**Set task**
Put the data below into a JSON list of strings, one string for each line, and leave out any blank lines.

=-=-=

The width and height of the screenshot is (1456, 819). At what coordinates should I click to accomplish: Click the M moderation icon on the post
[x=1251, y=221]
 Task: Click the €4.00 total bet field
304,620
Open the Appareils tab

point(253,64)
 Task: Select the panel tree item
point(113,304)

=-=-=

**Result for this task**
[
  "The width and height of the screenshot is (1456, 819). At what coordinates should I click to accomplish: Click the M moderation icon on the post",
  "[x=1251, y=221]",
  " Task: Click the €4.00 total bet field",
  "304,620",
  "Open the Appareils tab",
  "point(253,64)",
  " Task: Select the panel tree item",
  "point(113,304)"
]